4. Unusual lumps or swelling
Lumps are one of the most well-known symptoms of cancer, and while they can be caused by many less serious problems, such as injuries, Sharp emphasizes persistent lumps or swelling in any part of the body, including the neck, armpits, stomach, groin, chest , breasts or testicles, should be taken seriously.
Of course, tiredness can be caused by many factors, including stress, autoimmune problems, or trouble sleeping. “But if you’re tired for no reason, that could be a sign that something is wrong,” Sharpe said.
6. Unexplained bleeding
Unexplained bleeding in stool, urine or vomit, coughing up blood or any unexplained vaginal bleeding during menstruation, after sex or after menopause should be checked by a doctor, Sharp said, explaining that blood may be red, brown or otherwise. Black. This bleeding is usually caused by something far less severe than cancer, she stressed, but you should always report it to your doctor.
7. Skin changes
These can include sores that don’t heal, new moles or moles that change in size, shape, or color, and crusting, itching, or bleeding. Check out the list of ABCDEs your doctor says to help you spot key changes. Additionally, Sharp says any unusual changes in the skin or nails should be checked by a doctor.

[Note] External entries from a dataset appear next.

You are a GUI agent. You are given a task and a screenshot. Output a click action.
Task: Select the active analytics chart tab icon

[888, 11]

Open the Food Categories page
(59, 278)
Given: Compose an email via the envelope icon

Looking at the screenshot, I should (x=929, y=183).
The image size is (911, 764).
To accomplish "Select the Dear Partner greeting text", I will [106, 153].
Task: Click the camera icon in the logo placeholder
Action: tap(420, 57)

8. Digestive and dietary problems
Problems such as difficulty swallowing, unusual heartburn, or indigestion or loss of appetite can be red flags for cancer, though they can also be caused by many other causes, including gastroesophageal reflux disease (GORD), stomach ulcers or simply eating spicy food, Sharp said. meals. But swallowing problems that don’t go away can be a sign of head and neck cancer, while unexplained persistent indigestion can be a sign of a variety of cancers, including pancreatic, stomach, and esophageal cancers.

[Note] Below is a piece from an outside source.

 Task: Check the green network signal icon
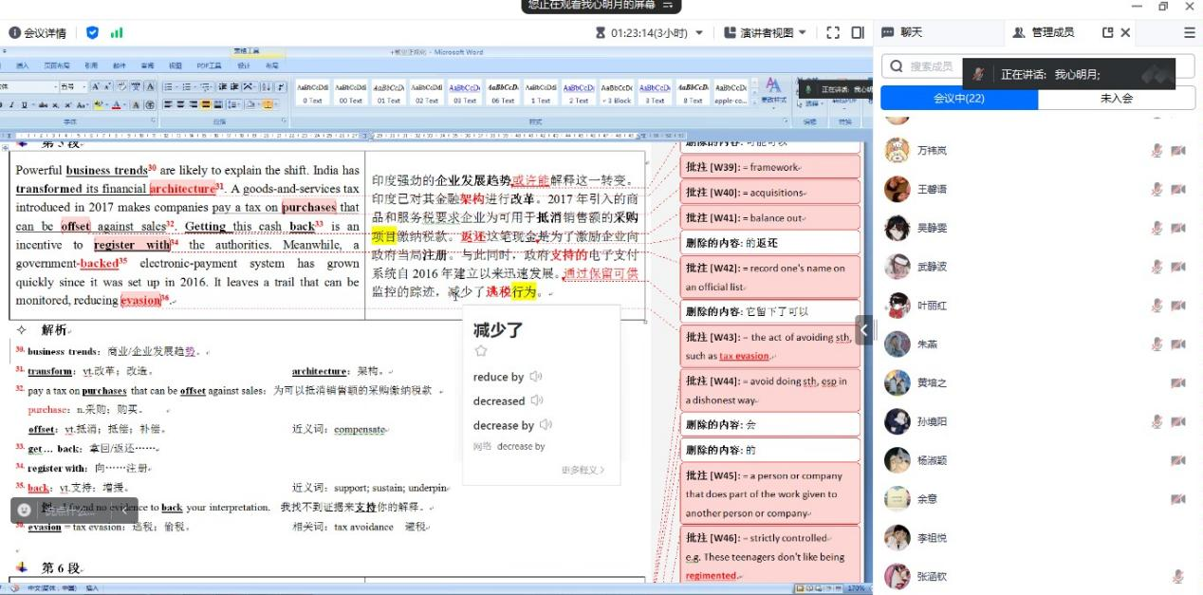tap(117, 32)
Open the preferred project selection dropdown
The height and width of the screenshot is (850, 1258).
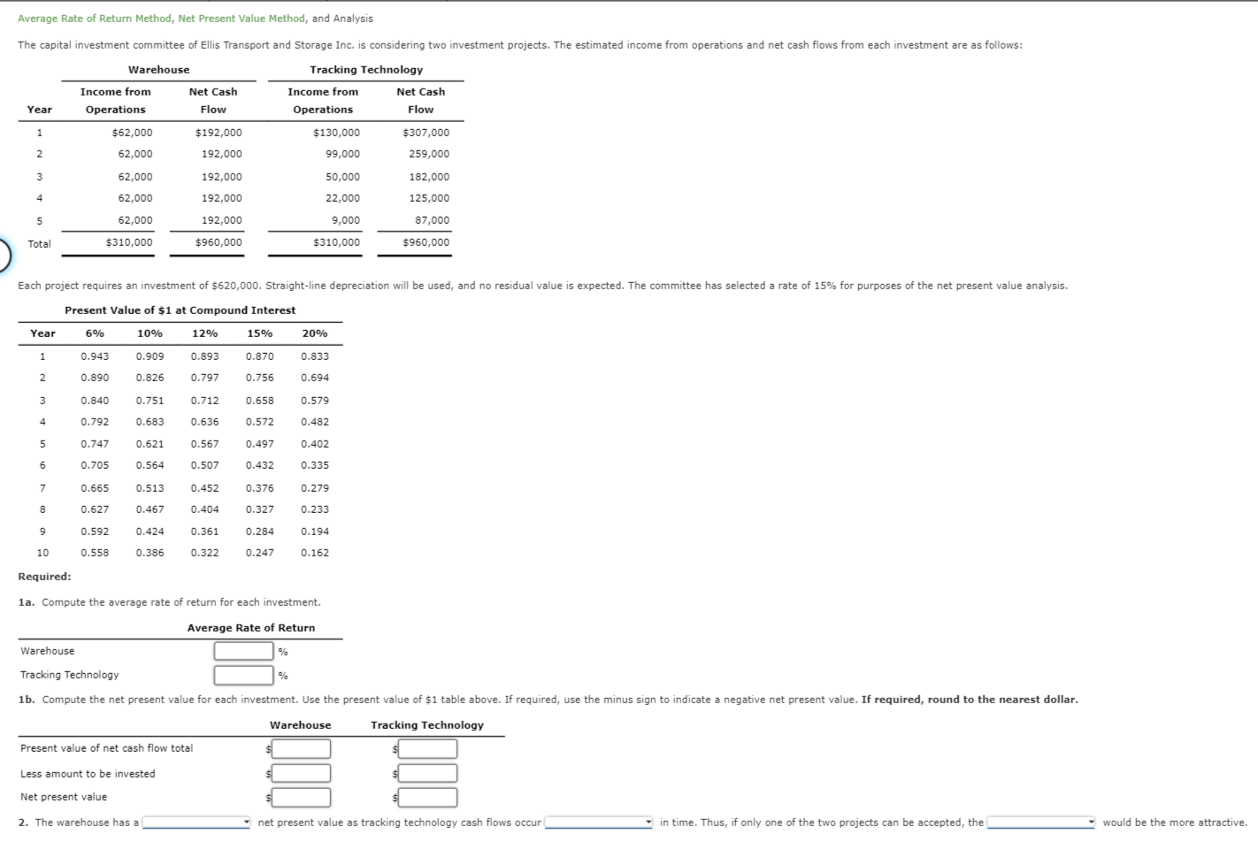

Loss of appetite is also a sign of many different cancers, says Sharpe: “Loss of appetite can have many different causes—if you find that you’re not as hungry as you used to be and it’s not getting better, tell your doctor.”
9. Hoarseness, cough, or difficulty breathing
Hoarseness is common if you have a cold, but the NHS says if you have hoarseness for more than three weeks, you should see your doctor as it could be a sign of throat cancer. Likewise, if you have an unexplained cough that doesn’t go away or gets worse after a few weeks, it could be a sign of lung cancer, and if you’re more breathless than usual, tell your doctor — although it may just be, Sharp says Related to infection or other heart or lung problems, which can be a sign of cancer.
If your bowel habits change, including constipation, loose stools or more frequent bowel movements, urination problems, such as needing to have more frequent or urgent bowel movements, pain when you have a bowel movement, or inability to have a bowel movement when you need it, or if your bowel movement is painful, Sharp said. If you have blood in your pee or stool, you should see your doctor. While these symptoms can be a sign of bowel or bladder cancer, they can easily become less serious. “These symptoms can all be caused by something other than cancer, but it’s best to get checked out,” Sharpe said.
11. Persistent mouth ulcers
While mouth sores are common, especially when you’re exhausted, they usually get better in about two weeks. But sores or red or white patches that haven’t healed after three weeks should be reported to your doctor or dentist, Sharp said.
12. Unusual breast changes
It’s not just a lump that could be a symptom of breast cancer — watch for any changes in breast size, shape, or feel, or any skin changes, redness, or pain in your breasts. Fluid leaking from the nipple — possibly blood — could also be a sign of cancer, Sharp said.
13. Persistent bloating
Bloating is another very common and usually not serious symptom. However, while Sharp says bloated or swollen belly is common, talk to your doctor if you experience swelling most days, even if it’s intermittent. Bloating can be a sign of several cancers, especially ovarian cancer.